▸ **Work task**: The entries follow. Copy every line in which "rencontre" appears.

▸ **Data extract**:

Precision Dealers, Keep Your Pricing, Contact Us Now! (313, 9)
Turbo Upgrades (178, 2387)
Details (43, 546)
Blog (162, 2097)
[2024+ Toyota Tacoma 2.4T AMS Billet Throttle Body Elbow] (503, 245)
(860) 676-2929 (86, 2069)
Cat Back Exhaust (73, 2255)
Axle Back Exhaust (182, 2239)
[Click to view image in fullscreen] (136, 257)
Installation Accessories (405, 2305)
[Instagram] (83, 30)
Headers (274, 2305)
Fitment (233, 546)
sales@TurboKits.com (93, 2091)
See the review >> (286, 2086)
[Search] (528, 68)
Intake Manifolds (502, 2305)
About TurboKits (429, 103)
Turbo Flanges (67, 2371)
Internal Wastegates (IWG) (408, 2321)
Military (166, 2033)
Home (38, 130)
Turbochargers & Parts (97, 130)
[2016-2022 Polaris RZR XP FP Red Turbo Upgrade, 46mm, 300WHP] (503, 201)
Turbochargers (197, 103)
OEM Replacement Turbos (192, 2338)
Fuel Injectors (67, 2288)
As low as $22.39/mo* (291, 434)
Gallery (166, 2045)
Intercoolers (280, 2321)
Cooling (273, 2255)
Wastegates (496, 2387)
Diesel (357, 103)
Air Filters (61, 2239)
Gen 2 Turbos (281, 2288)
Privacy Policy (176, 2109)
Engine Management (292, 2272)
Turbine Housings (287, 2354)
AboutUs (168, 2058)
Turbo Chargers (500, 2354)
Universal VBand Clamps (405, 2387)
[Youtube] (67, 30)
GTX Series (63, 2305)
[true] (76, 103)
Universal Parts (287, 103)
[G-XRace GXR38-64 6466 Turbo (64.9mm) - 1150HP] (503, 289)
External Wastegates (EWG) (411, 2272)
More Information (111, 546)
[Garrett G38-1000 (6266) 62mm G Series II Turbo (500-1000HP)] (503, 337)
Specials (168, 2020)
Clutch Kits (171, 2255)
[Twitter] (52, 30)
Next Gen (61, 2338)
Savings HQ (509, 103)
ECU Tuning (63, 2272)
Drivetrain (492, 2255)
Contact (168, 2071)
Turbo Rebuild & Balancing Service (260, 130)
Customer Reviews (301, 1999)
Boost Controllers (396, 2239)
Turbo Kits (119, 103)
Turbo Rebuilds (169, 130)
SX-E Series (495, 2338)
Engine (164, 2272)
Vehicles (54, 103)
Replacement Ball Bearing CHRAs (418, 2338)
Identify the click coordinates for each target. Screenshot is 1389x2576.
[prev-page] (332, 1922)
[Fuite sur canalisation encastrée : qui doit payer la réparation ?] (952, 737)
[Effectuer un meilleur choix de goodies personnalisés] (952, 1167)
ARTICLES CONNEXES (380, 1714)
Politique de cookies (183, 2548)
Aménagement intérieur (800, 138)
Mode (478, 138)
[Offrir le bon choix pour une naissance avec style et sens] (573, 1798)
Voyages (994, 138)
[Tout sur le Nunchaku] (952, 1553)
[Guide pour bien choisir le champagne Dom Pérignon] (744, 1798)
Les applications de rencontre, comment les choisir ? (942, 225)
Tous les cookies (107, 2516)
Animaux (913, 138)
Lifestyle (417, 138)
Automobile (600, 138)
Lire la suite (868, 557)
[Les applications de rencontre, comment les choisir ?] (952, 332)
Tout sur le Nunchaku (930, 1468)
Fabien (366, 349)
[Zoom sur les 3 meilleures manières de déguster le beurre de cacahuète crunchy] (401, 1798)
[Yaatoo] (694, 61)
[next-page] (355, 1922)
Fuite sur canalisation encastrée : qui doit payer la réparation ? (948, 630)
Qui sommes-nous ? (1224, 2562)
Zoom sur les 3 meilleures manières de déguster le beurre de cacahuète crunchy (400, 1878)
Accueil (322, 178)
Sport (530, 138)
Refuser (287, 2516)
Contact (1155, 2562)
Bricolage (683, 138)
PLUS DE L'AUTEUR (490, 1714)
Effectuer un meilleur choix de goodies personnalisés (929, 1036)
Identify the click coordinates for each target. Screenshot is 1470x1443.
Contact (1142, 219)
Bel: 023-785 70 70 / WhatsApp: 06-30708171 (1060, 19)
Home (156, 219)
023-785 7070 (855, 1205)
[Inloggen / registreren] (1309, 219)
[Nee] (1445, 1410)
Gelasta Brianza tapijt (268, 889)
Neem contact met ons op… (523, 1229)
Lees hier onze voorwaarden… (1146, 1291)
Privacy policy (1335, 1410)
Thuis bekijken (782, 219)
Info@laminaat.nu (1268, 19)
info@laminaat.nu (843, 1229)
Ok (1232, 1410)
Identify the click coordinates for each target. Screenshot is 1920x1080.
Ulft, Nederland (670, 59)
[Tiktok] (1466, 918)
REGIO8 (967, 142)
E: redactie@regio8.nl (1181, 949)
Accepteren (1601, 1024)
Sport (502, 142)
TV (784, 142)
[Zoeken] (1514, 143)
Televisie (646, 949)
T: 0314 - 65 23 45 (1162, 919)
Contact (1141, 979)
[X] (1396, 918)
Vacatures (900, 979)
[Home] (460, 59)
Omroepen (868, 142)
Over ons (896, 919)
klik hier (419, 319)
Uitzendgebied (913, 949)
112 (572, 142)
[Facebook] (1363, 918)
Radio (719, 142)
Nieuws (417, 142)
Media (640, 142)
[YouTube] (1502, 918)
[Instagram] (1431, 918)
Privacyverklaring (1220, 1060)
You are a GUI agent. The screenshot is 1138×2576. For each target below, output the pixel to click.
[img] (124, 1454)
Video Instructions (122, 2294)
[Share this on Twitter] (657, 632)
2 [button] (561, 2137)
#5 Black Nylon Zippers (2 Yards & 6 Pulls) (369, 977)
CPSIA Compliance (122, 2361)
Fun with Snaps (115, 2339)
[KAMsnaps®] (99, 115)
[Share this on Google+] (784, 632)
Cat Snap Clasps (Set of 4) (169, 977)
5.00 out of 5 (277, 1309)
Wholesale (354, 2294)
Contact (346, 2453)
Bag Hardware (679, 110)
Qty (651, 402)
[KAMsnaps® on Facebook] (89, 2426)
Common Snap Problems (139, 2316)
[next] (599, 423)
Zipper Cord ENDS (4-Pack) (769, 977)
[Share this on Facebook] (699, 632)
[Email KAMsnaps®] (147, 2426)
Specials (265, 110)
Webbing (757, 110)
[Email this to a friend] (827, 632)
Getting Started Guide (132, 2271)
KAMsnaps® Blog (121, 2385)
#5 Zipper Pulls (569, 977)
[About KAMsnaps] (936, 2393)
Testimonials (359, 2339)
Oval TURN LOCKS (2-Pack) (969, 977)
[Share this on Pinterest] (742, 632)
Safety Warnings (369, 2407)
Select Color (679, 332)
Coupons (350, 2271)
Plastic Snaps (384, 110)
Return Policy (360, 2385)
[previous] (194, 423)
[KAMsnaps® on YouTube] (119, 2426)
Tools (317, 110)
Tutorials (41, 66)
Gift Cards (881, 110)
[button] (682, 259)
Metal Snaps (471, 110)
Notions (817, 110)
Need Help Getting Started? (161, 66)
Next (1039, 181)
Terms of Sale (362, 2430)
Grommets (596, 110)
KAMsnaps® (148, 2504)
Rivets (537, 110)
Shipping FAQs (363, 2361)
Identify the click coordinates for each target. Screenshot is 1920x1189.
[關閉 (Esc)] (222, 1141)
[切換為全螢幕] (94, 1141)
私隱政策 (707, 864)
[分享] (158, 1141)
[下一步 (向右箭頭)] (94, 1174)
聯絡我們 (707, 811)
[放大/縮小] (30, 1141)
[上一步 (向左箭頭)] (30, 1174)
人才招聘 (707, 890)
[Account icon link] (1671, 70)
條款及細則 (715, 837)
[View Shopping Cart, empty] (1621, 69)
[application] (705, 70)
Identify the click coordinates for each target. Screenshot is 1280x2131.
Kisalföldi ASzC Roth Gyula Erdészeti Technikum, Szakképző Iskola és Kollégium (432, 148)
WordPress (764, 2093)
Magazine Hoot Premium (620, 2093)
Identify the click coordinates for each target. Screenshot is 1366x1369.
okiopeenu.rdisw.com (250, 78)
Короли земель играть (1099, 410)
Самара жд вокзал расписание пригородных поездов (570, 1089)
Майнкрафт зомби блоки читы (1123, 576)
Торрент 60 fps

▸ **Exercise solution**:
Les applications de rencontre, comment les choisir ? (942, 225)
[Les applications de rencontre, comment les choisir ?] (952, 332)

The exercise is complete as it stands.